From eaf098a7157bcb5d8097a67e8a5b6b35b62fc520 Mon Sep 17 00:00:00 2001
From: Austin Cameron <me@austincameron.com>
Date: Sat, 9 Aug 2025 15:11:39 -0400
Subject: [PATCH] Add support for GPT-5 models with OCR functionality

- Introduced handling for new models (`gpt-5-with-ocr`, `gpt-5-research-with-ocr`, `gpt-5-mini-with-ocr`, and `gpt-5-nano-with-ocr`) in `apis.py`.
- Updated `config.py` to include the new models in validation.
- Changed default model in `main.py` to `gpt-5-with-ocr`.
- Updated `requirements.txt` for greater flexibility with dependency versions.
- Bumped the version in `setup.py` to `1.6.0`.
---
 operate/config.py      |   6 +-
 operate/main.py        |   2 +-
 operate/models/apis.py | 461 +++++++++++++++++++++++++++++++++++++++++
 requirements.txt       |   6 +-
 setup.py               |   2 +-
 5 files changed, 471 insertions(+), 6 deletions(-)
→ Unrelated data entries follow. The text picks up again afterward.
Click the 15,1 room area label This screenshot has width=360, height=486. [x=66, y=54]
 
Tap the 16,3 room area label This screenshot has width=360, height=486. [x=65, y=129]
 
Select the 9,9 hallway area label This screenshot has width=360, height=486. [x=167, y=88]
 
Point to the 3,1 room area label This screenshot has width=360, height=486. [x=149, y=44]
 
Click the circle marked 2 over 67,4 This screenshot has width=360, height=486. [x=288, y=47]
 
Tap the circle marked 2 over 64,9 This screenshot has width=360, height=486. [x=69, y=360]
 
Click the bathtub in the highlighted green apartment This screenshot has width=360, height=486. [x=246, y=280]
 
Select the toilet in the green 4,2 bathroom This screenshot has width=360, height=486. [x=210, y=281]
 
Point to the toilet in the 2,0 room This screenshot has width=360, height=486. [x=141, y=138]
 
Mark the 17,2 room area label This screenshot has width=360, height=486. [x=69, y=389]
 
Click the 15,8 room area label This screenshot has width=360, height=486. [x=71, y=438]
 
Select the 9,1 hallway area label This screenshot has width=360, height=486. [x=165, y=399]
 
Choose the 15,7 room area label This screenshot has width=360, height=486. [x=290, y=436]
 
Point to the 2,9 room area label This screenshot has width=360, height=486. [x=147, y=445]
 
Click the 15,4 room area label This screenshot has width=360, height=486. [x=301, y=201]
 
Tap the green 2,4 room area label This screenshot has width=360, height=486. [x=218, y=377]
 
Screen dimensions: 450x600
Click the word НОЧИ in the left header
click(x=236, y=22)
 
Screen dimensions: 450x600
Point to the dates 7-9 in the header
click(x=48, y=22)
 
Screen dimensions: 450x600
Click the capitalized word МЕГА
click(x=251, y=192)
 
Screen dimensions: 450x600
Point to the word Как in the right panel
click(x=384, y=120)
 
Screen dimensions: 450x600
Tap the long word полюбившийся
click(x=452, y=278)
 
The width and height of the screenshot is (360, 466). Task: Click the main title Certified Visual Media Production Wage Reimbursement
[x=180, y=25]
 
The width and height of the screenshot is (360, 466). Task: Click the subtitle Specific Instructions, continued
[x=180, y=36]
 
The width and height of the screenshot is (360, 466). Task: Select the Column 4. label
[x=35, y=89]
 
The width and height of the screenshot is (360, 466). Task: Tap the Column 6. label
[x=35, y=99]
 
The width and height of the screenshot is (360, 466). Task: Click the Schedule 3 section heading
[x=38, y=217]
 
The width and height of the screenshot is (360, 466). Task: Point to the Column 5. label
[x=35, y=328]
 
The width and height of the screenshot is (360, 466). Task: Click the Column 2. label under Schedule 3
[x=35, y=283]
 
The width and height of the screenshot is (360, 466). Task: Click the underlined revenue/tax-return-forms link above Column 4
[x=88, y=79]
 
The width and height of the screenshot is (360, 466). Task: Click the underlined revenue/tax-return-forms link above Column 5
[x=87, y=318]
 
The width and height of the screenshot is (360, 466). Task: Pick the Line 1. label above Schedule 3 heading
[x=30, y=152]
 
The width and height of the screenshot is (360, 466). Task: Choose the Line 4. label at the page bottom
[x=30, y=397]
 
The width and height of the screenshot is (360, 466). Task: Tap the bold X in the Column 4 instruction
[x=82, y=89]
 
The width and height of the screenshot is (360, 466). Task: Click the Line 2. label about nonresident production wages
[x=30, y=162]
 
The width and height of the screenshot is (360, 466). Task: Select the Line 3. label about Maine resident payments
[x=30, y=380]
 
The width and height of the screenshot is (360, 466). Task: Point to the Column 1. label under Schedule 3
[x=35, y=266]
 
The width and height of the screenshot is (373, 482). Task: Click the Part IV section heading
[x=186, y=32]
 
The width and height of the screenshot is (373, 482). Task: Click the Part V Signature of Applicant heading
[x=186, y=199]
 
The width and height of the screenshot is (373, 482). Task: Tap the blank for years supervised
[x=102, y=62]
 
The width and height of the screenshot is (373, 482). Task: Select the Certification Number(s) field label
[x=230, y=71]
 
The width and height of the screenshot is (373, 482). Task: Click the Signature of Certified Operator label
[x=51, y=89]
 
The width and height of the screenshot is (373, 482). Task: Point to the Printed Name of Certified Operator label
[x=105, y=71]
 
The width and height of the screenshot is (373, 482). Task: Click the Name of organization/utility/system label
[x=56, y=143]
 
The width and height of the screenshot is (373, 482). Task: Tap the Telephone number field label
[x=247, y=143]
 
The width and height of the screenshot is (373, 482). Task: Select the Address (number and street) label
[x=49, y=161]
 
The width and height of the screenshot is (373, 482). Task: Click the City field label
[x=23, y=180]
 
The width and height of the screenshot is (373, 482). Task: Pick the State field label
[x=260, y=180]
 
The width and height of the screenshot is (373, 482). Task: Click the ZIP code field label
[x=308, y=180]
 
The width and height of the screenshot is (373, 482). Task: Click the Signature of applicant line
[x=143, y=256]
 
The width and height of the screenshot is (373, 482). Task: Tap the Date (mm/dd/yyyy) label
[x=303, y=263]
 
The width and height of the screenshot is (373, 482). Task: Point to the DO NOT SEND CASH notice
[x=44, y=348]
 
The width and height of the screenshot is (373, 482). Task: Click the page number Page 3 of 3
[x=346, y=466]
diff --git a/operate/config.py b/operate/config.py
index 09f78da0..d1c87625 100644
--- a/operate/config.py
+++ b/operate/config.py
@@ -140,7 +140,11 @@ def validation(self, model, voice_mode):
             or model == "gpt-4-with-som"
             or model == "gpt-4-with-ocr"
             or model == "gpt-4.1-with-ocr"
-            or model == "o1-with-ocr",
+            or model == "o1-with-ocr"
+            or model == "gpt-5-with-ocr"
+            or model == "gpt-5-research-with-ocr"
+            or model == "gpt-5-mini-with-ocr"
+            or model == "gpt-5-nano-with-ocr",
         )
         self.require_api_key(
             "GOOGLE_API_KEY", "Google API key", model == "gemini-pro-vision"
diff --git a/operate/main.py b/operate/main.py
index 86832e4e..d2473cda 100644
--- a/operate/main.py
+++ b/operate/main.py
@@ -15,7 +15,7 @@ def main_entry():
         "--model",
         help="Specify the model to use",
         required=False,
-        default="gpt-4-with-ocr",
+        default="gpt-5-with-ocr",
     )
 
     # Add a voice flag
diff --git a/operate/models/apis.py b/operate/models/apis.py
index 23794fca..839d3f8b 100644
--- a/operate/models/apis.py
+++ b/operate/models/apis.py
@@ -52,6 +52,18 @@ async def get_next_action(model, messages, objective, session_id):
     if model == "o1-with-ocr":
         operation = await call_o1_with_ocr(messages, objective, model)
         return operation, None
+    if model == "gpt-5-with-ocr":
+        operation = await call_gpt_5_with_ocr(messages, objective, model)
+        return operation, None
+    if model == "gpt-5-research-with-ocr":
+        operation = await call_gpt_5_research_with_ocr(messages, objective, model)
+        return operation, None
+    if model == "gpt-5-mini-with-ocr":
+        operation = await call_gpt_5_mini_with_ocr(messages, objective, model)
+        return operation, None
+    if model == "gpt-5-nano-with-ocr":
+        operation = await call_gpt_5_nano_with_ocr(messages, objective, model)
+        return operation, None
     if model == "agent-1":
         return "coming soon"
     if model == "gemini-pro-vision":
@@ -643,6 +655,455 @@ async def call_o1_with_ocr(messages, objective, model):
         return gpt_4_fallback(messages, objective, model)
 
 
+async def call_gpt_5_with_ocr(messages, objective, model):
+    if config.verbose:
+        print("[call_gpt_5_with_ocr]")
+
+    # Construct the path to the file within the package
+    try:
+        time.sleep(1)
+        client = config.initialize_openai()
+
+        confirm_system_prompt(messages, objective, model)
+        screenshots_dir = "screenshots"
+        if not os.path.exists(screenshots_dir):
+            os.makedirs(screenshots_dir)
+
+        screenshot_filename = os.path.join(screenshots_dir, "screenshot.png")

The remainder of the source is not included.